- Selected excerpt
******

But less than three months before our big day, the legendary British financial institution is being investigated by Parliament for allegedly rigging inter-bank lending rates for profit, making the bank that’s a household name suddenly not as bankable for the Nets, or for the countless workers and retirees whose pension funds may be at stake.
The penalties are already underway. Barclays has been slapped with a half-billion-dollar fine and its chief executive has bolted, raising questions about the elusive nature of corporate naming rights.
Corporations pay handsomely for the privilege of plastering their monickers on sports facilities — an attractive prospect meant to generate visibility, and promote products and services while play is in progress. But the trend of buying naming rights has ramifications beyond just hog-tying fans to a facility with a boring name.
Barclays, born on the humble streets of 17th century London, is shelling out $400-million to have the arena named after it for the next 20 years, but if it’s found guilty of breaching public trust, fans trying to stay afloat in rough economic seas might be hard-pressed to patronize a sports venue named after a greedy and unrepentant one-percenter.
Corporate naming rights can pose problems even without a scandal.
The corporate marriage between the Baltimore Ravens football team and PSINet, one of the first Internet service providers, was a short-lived one. In 1999, PSINet made a $105-million, 20-year deal with the Ravens to name its Maryland stadium the PSINet Stadium. The company — also the new owner of the team’s website and the prime sponsor of its events — inked the contract when the company’s stock was $51 a share. Just two years later its stock plunged to an embarrassing 18 cents, it was dethroned by NASDAQ, and it filed for bankruptcy. The break-up forced the Ravens to fund a new marketing strategy, a new interior decor, and an expensive overhaul of its promotional materials — from souvenir cups to the uniforms of its cheerleaders.

******

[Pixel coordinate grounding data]
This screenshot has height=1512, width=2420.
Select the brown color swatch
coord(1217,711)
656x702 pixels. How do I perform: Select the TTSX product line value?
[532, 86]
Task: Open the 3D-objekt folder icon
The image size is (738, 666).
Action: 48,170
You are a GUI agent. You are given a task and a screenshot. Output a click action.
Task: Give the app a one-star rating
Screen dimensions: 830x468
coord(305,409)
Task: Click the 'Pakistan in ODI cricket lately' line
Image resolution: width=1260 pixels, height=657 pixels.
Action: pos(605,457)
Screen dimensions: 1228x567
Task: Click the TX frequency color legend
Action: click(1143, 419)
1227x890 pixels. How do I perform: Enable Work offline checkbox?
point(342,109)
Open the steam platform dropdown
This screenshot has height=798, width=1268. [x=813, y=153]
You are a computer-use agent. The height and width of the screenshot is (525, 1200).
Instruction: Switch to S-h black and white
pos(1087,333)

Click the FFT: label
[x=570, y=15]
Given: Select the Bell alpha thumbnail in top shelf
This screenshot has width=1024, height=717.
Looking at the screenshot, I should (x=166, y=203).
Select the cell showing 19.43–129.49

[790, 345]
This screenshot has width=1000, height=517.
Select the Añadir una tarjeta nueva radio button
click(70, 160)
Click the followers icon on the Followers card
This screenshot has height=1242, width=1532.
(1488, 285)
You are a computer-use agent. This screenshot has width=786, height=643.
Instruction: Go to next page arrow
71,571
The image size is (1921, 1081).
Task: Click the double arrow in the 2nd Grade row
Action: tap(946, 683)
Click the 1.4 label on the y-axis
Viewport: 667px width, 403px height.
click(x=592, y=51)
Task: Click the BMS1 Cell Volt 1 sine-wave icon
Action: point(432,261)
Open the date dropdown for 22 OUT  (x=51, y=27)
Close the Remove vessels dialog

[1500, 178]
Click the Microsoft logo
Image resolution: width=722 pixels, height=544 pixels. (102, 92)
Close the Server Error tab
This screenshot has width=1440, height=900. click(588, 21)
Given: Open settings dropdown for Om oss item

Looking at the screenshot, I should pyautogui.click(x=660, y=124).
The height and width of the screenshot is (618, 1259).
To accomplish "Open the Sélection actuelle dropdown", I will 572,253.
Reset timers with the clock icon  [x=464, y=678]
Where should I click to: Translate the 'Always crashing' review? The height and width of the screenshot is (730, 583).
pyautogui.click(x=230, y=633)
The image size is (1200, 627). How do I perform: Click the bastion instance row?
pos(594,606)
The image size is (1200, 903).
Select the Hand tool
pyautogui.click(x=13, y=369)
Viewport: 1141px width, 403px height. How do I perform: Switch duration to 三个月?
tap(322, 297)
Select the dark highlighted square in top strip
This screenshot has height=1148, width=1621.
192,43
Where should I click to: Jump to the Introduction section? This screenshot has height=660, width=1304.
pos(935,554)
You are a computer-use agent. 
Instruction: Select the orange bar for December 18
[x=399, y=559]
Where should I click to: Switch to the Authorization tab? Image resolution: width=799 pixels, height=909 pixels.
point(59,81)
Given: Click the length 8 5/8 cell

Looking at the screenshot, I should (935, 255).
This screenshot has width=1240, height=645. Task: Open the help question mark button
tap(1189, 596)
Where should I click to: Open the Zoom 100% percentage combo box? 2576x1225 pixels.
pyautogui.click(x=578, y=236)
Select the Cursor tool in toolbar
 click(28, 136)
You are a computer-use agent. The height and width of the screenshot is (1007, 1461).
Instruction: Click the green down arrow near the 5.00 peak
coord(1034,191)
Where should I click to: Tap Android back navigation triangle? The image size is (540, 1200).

******

- Your goal
Continue the article on corporate naming rights for sports arenas, starting right after its final sentence. These rows come from a separate source and are unrelated to the article.

- Exercise result
Greed is dangerous for squeaky-clean companies, too.
Home improvement giant Lowe’s likely wished it hadn’t “built something together” with Charlotte Motor Speedway in North Carolina. In 1999 flying debris from an Indy wreck killed three fans, toppled a pedestrian bridge, and injured more than 100 people — just 16 months after Lowe’s paid $35 million for the naming rights.
Many name contracts, like the Lowe’s one, can span several years — another headache, according to the 2001 University of Nebraska at Omaha study, “Valuing Naming Rights.”
“That’s a long time to deal with public relations damage if the name is continually associated with pain and suffering,” state the study’s authors.
Too much publicity is ultimately bad business as we grow immune to a flood of advertisements in schools, medical offices, movie theaters, gas stations, elevators, and cyberspace, making it difficult for one advertiser to rise above the others.
Hanno Rauterberg, a writer for the German newspaper Die Zeit, summed it up best when he called advertising a new and inescapable form of dictatorship. One, too, where the biggest “despots” are also the most coveted.